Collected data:
^^^^^^^^^^^^^^^^

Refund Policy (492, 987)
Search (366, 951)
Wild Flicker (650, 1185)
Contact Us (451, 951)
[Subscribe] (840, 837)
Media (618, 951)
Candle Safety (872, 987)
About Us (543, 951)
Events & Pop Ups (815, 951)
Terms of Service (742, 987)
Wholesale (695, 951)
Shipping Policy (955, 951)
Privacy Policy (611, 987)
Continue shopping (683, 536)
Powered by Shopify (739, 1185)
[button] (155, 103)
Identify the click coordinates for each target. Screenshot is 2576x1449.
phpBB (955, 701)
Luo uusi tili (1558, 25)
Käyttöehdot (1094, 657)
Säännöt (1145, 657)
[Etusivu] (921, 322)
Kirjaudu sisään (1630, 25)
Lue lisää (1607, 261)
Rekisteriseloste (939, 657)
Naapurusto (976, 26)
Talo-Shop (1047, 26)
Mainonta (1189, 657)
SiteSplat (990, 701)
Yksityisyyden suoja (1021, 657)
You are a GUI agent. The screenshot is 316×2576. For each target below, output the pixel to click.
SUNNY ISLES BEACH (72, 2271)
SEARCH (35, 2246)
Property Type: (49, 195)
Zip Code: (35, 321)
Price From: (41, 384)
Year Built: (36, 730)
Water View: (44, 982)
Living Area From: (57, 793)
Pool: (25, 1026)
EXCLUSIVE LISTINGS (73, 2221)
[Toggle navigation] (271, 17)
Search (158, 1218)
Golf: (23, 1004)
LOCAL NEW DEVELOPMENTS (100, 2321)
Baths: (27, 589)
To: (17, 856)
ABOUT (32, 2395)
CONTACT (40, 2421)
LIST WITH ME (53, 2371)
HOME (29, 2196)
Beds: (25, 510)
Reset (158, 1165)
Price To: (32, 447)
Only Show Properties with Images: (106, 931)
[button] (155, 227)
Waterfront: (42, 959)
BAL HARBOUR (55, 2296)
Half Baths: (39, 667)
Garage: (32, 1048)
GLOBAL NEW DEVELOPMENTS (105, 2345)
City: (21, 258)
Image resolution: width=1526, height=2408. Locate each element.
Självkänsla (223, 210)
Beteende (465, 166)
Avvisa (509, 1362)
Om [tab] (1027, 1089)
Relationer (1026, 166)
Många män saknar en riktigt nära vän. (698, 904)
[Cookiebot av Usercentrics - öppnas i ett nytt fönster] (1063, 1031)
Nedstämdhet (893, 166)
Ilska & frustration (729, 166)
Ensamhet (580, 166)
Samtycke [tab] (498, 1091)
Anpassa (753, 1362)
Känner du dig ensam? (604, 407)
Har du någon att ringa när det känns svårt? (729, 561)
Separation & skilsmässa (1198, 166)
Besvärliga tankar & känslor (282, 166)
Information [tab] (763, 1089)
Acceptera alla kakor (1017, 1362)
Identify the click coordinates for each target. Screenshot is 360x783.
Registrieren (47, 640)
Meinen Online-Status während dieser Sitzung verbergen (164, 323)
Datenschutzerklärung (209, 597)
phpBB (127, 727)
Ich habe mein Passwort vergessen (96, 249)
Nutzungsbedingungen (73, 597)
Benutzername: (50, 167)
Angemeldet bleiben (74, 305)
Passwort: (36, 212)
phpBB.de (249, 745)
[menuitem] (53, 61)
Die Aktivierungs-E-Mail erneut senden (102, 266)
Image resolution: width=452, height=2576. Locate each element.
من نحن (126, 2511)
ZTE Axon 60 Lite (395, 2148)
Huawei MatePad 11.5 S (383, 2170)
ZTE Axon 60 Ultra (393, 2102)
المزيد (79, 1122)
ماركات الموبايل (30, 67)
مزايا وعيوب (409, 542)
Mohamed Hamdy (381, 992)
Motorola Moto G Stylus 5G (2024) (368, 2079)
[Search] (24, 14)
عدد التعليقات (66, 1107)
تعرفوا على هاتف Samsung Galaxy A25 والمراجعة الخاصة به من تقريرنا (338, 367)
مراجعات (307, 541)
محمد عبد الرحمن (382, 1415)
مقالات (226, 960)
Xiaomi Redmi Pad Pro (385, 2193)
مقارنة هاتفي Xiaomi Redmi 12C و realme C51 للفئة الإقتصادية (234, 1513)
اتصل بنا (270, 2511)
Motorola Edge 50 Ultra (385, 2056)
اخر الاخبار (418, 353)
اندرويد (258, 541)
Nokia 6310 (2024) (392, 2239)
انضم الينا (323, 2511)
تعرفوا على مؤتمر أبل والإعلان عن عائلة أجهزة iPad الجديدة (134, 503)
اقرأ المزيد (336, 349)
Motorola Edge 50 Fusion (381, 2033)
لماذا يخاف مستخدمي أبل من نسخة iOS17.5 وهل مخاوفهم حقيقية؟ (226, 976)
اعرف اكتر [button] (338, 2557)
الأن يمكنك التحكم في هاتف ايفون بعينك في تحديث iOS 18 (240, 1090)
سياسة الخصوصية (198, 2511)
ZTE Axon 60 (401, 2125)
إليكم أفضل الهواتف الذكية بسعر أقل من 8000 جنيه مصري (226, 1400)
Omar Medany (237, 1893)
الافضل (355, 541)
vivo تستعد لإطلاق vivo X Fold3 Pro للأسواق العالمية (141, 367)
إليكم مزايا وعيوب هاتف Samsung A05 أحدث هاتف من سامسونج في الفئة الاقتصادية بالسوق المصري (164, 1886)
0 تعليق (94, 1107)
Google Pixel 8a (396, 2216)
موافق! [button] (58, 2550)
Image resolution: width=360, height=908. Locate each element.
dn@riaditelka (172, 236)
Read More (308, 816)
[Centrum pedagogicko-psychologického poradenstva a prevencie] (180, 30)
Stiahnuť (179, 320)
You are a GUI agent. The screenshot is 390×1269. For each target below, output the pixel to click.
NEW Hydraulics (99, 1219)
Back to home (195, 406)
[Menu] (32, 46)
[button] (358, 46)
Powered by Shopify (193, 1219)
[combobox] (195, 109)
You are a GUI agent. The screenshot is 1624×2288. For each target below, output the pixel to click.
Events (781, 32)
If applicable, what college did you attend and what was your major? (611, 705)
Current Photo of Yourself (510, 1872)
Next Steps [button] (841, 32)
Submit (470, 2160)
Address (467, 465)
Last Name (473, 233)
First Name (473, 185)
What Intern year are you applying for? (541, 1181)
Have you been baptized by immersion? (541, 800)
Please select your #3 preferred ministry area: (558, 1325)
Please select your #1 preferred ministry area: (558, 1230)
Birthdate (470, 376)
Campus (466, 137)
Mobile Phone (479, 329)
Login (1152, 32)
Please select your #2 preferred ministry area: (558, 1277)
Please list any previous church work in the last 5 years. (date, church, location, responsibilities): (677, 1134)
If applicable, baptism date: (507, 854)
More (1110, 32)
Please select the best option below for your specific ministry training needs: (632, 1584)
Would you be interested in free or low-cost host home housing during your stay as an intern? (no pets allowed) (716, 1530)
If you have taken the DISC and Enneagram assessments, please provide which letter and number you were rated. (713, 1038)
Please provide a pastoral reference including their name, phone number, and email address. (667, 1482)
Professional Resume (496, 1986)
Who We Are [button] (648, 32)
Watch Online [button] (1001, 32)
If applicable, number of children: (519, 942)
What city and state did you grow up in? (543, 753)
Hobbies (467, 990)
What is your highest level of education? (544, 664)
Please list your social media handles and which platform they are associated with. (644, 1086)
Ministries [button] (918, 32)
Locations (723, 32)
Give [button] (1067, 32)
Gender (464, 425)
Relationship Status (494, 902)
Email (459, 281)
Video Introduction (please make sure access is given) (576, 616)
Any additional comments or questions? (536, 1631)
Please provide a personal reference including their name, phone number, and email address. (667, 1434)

^^^^^^^^^^^^^^^^

WORK TO COMPLETE:
Your answer should consist solely of the lines above from the line with "المزيد (79, 1122)" to the line with "مراجعات (307, 541)", both included, reproduced exactly.

COMPLETED TASK:
المزيد (79, 1122)
ماركات الموبايل (30, 67)
مزايا وعيوب (409, 542)
Mohamed Hamdy (381, 992)
Motorola Moto G Stylus 5G (2024) (368, 2079)
[Search] (24, 14)
عدد التعليقات (66, 1107)
تعرفوا على هاتف Samsung Galaxy A25 والمراجعة الخاصة به من تقريرنا (338, 367)
مراجعات (307, 541)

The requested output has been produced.